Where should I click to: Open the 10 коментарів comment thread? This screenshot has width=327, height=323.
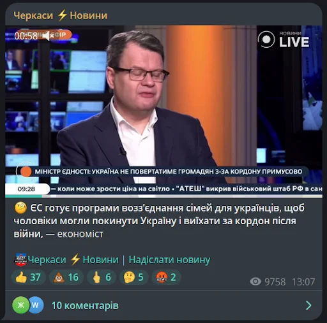85,306
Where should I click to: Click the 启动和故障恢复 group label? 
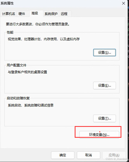18,98
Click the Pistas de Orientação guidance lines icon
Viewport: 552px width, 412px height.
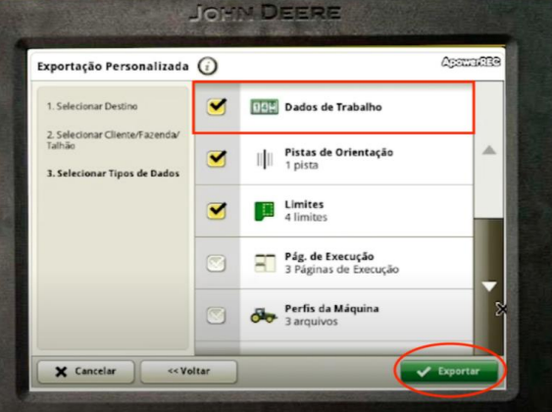coord(265,159)
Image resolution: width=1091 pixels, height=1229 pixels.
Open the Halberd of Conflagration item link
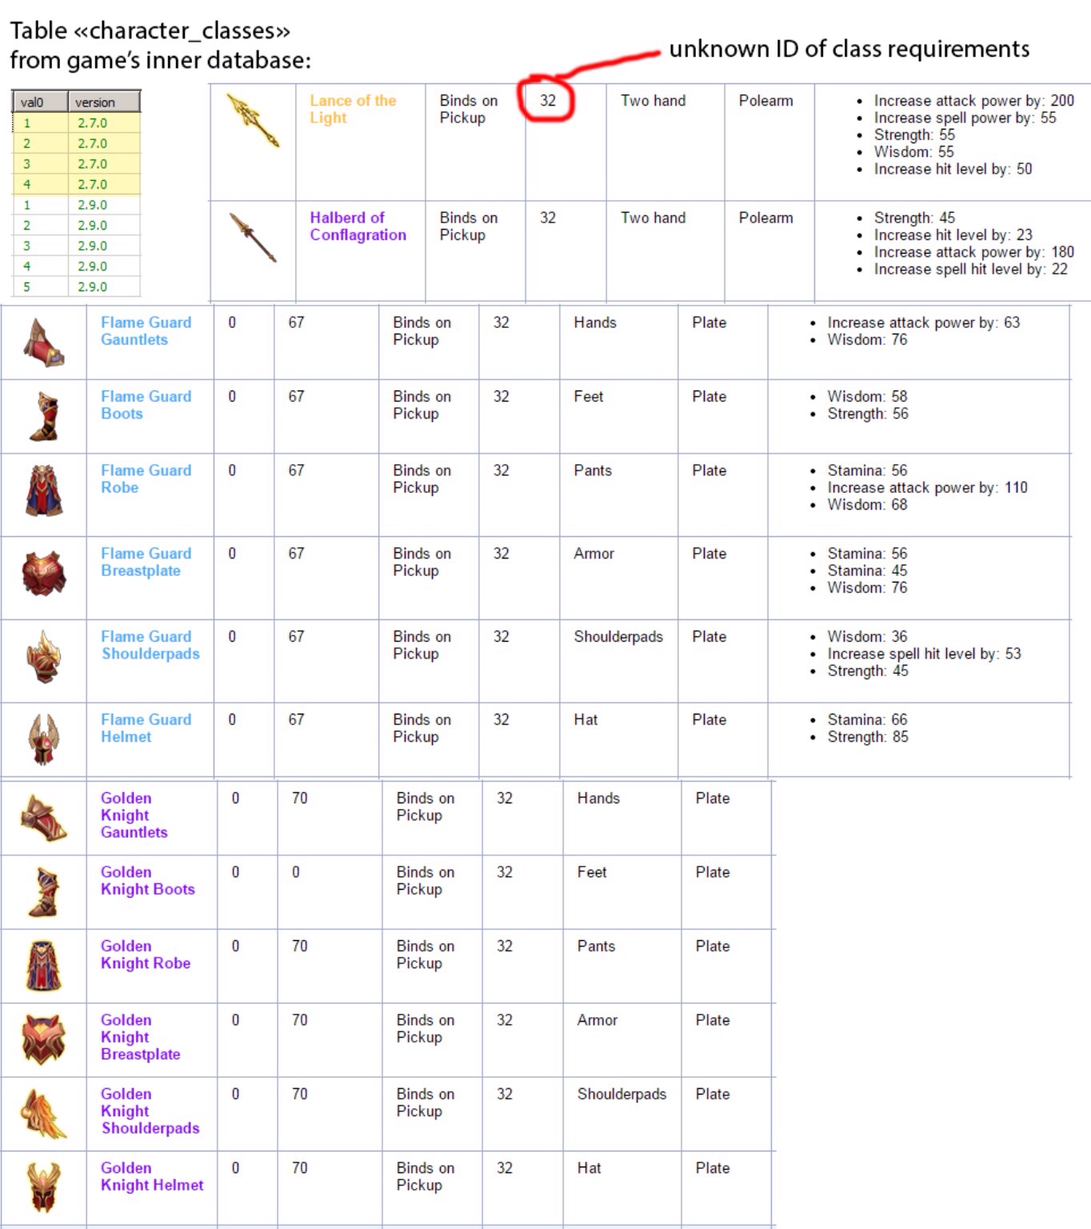point(358,226)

== == ==

◆ What needs to be done ◆
Please retype every record exactly, leaving the pictures out.

◆ Answer to this problem ◆
Where should I click to: Open the 10 коментарів comment thread? This screenshot has width=327, height=323.
85,306
Where should I click to: Click the 启动和故障恢复 group label? 
18,98
Click the Pistas de Orientação guidance lines icon
Viewport: 552px width, 412px height.
coord(265,159)
Image resolution: width=1091 pixels, height=1229 pixels.
Open the Halberd of Conflagration item link
point(358,226)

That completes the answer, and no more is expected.